# -fris, -vers...



## ThomasK

Mij lijkt dat er recent (nou ja) relatief veel samenstellingen met 'vers' en met 'fris' zijn ontstaan. Welke kent u nog ? 

_kakelvers_
_ovenvers (ofenfrisch_ in het Duits_)_
_vers van de pers_
_kersvers_

_okselfris_ 

Is het toeval dat er zoveel zijn met 'vers'/ 'fris'? Is dat eventueel een levensbelangrijke kwaliteit vandaag? Zijn er andere (korte) adjectieven waar hetzelfde fenomeen zich voordoet? 

_(Vreemd natuurlijk dat wij van het oorspronkelijke Latijnse woord twee versies hebben gemaakt.Wij zijn uniek in Europa, denk ik... ;-))_


----------



## Frank06

ThomasK said:


> _(Vreemd natuurlijk dat wij van het oorspronkelijke Latijnse woord twee versies hebben gemaakt.Wij zijn uniek in Europa, denk ik... ;-))_


De Latijnse oorsprong van het woord wordt niet door iedereen verdedigd (vergelijk Van Dale met Kluge en ODEE). Maar dit is een discussie voor EHL.

F


----------



## Grytolle

ThomasK said:


> _(Vreemd natuurlijk dat wij van het oorspronkelijke Latijnse woord twee versies hebben gemaakt.Wij zijn uniek in Europa, denk ik... ;-))_


Zweeds frisk en färsk. Volgens mij zijn de Duitsen met hun dubbele "frisch" de uitzondering


----------



## Frank06

Het is geen toeval, denk ik, dat _kakelvers_, _oververs_ en _okselfris_ het label "reclame" krijgen in Van Dale.


----------



## ThomasK

Aha, ze behoren dus tot een speciale categorie. Dat zou iets verklaren, vermoed ik. 

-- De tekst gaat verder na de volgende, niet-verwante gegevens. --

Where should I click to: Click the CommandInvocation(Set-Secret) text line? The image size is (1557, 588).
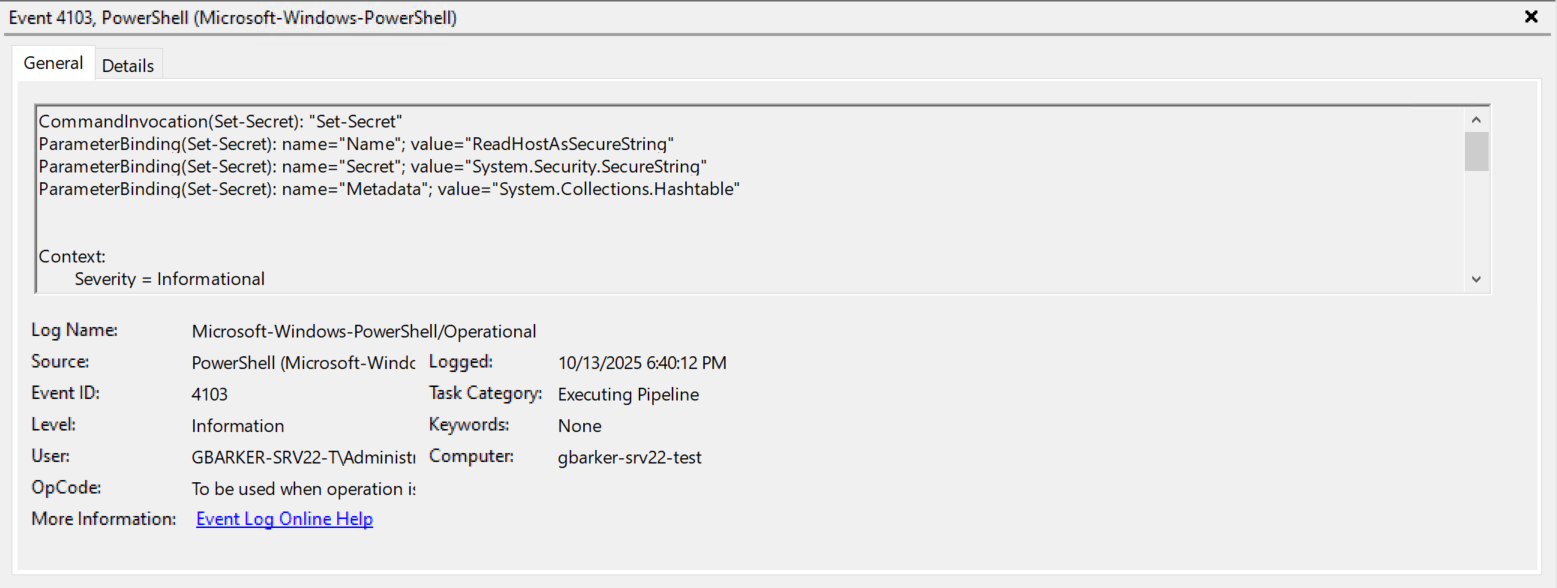pyautogui.click(x=220, y=121)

En bedankt voor de hint inzake _fris/vers_. Het leek mij te evident om ze niet te verbinden; het lijkt toch te simpel te verklaren. Maar inderdaad, als het Zweeds dan ook aparte woorden heeft... Het Engels dan weer niet... Nu, ik zwijg erover - en ik zie nog wel of ik het lanceer op EHL.

Nu, zouden wij nog woorden hebben die bv. uitnodigen tot zulke variatie? Ik denk plots aan _nieuw_: _nagel-, splinter-, gloed-,_ ...


----------



## NewtonCircus

_(Vreemd natuurlijk dat wij van het oorspronkelijke Latijnse woord twee versies hebben gemaakt.Wij zijn uniek in Europa, denk ik... ;-))_ 

Is dit wel zo? Engels heeft ook twee veschillende woorden wat mij ook logisch lijkt gezien de betekenis van beide woorden niet hetzelfde is.

Fris: Refreshing 
Vers: Fresh 

Groeten Herman


----------



## Joannes

Semantisch (wb betekenis) heb je natuurlijk gelijk maar ik denk dat ThomasK doelt op de verschillende stammen die we hebben in het Nederlands en waarvan afzonderlijke derivaties gemaakt kunnen worden: bv. *verversen* vs. *verfrissen*. Dat terwijl ze diachroon (in de loop der tijd, ook al beseffen we het niet meer) eigenlijk van eenzelfde stam afgeleid zijn.

(En, ThomasK, om het puntje op de i te zetten: *vers* is inheems, *fris* is ontleend uit het Hoogduits en het zijn de Romaanse woorden die zijn ontleend uit de Germaanse talen, eens niet omgekeerd )


----------